TOPEKA, Kansas – Top Republican lawmakers in Kansas are focusing on helping conservative parents remove their children from public schools for what they are taught about gender and sexuality rather than pursuing a version of what critics are calling the law of Florida “Don’t Say Gay”.
A proposal to allow parents to use state tax dollars to pay for private or home schooling was available online Tuesday, a day after a K-12 spending committee introduced the measure in the House.
The introduction comes as funding and tuition plans for public schools have become hot topics for conservative politicians nationwide. Iowa lawmakers passed similar legislation last week, and at least a dozen states are considering similar legislation.
Funneling public funds to private schools isn’t a new idea, but it has revived since the outbreak of the coronavirus pandemic, in part due to parental concerns about masks and vaccines. The issue has also been driven by opposition to the way some schools conduct classes on topics such as gender, sexuality and race.
Critics of the bills say they take away much-needed money from public schools.
When the Republican-controlled Kansas legislature opened its annual session earlier this month, GOP leaders planned to address what Senate Speaker Ty Masterson called the “sexualized awakening agenda” in the way which public schools discuss sexuality and gender identity.
Masterson, a Wichita-area Republican, said he plans to pursue a measure that clarifies what schools can teach or discuss about these topics by class level, just like the Florida law enacted last year.
But last week, when asked about such a measure, Masterson seemed to veer off course: “We’re talking about school choice.” He told the Associated Press on Monday, “Probably the only way to handle that ultimately, right, is to have parenting choices.”
The proposal before the House is the brainchild of K-12 Expenditure Committee Chair, State Representative Kristey Williams, another Republican from the Wichita area. He said he hopes to hold hearings next week.
His bill would allow parents to apply for the creation of a state-sponsored education savings account for each of their children, with the state setting aside the current amount of its basic per-student aid for public schools . That’s $5,103 for the 2023-24 school year, an amount that would increase as the state increases its aid. Parents would receive 95% and the state would use the rest to cover administrative costs.
Kansas already gives income tax credits for gifts to funds that provide scholarships so academically at-risk students can attend private schools, which is a program Republican lawmakers want to expand. But in the US, conservative lawmakers argue that tax dollars should be tied to students, not “systems.”
Williams also called her plan “the perfect answer” for parents frustrated with what public schools teach about gender, sexuality or the influence of racism on US history. Currently, she said, parents cannot switch schools unless they can afford the extra costs.
“But with choice, it gives the freedom to choose the best and most appropriate education, the best and most appropriate kind of environment,” he said.

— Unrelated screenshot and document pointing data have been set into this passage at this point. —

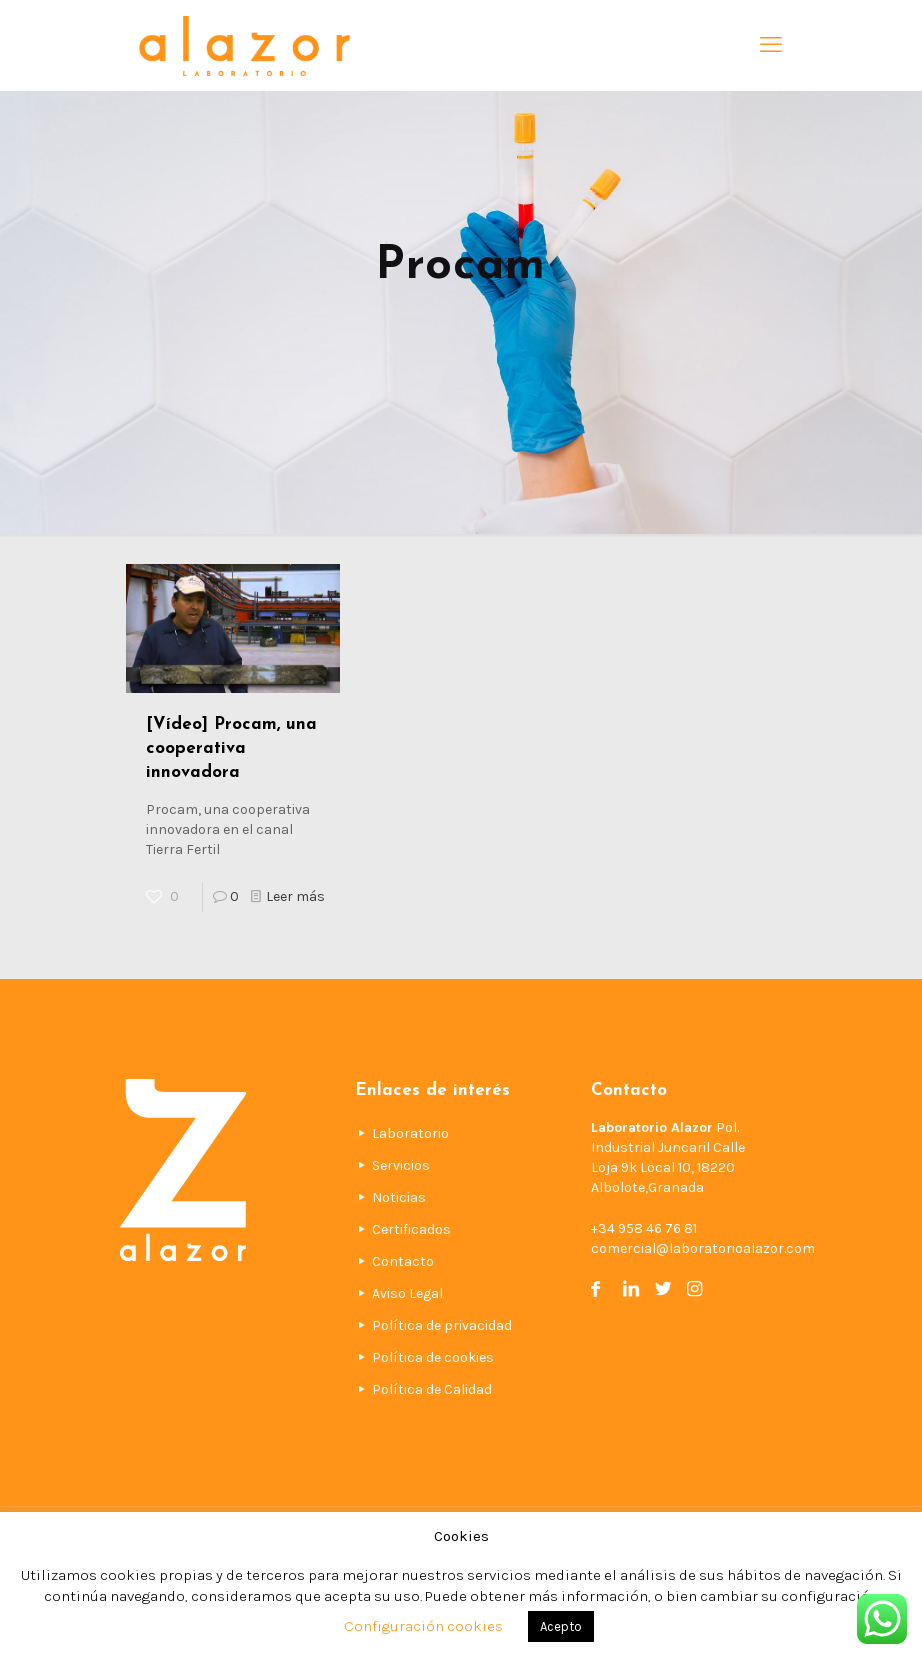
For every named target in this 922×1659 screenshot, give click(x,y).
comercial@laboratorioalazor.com (703, 1248)
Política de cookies (433, 1357)
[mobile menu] (771, 45)
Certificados (411, 1229)
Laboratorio (410, 1133)
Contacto (403, 1261)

Public education groups and Democratic lawmakers argue that such proposals siphon money from state K-12 schools for the benefit of private and home schools. They reject Masterson’s characterization of public schools as “factories for a radical social agenda” and argue that GOP conservatives are seeking to dismantle public education.
State Representative Jarrod Ousley, a Kansas City-area Democrat whose wife serves on a local school board, said public schools help build communities.
“This is the fabric of our nation,” Ousley said.
Democratic Gov. Laura Kelly strongly opposes a plan like the one presented in the House. Her major education initiative projects a 61 percent increase over five years in spending on public K-12 programs for special needs students.
Republicans have a legislative majority that would allow them to override a Kelly veto, though GOP leaders have had a hard time keeping Republicans united on education issues.
Meanwhile, private and homeschooling advocates say parents want more choices because they haven’t been happy with distance education during the coronavirus pandemic.
Fallon Love, a Wichita resident who manages finances for restaurants in multiple states, enrolled her 7-year-old son as a second grader at Urban Preparatory Academy, run by Wichita’s nondenominational Christian Faith Center.
Love said she enjoys the “intimate” learning environment of the academy and feels her son is learning positive character traits as he gets opportunities like a trip last week to the Statehouse for a school picks rally.
“There are many parents who are not lucky to be able to decide where their children go,” he said after the rally. “Everyone should have the right to decide where they want their children to go to get the best education.”
Wade Moore, one of the church’s bishops, told the crowd at the rally that a school choice law like Iowa’s allows parents to avoid “crazy stuff” in public schools. After the demonstration, he said he meant both violence, such as fighting, and issues such as which bathrooms and locker rooms transgender students can use.
“A lot of these things are being forced on children, on families,” he said after the rally.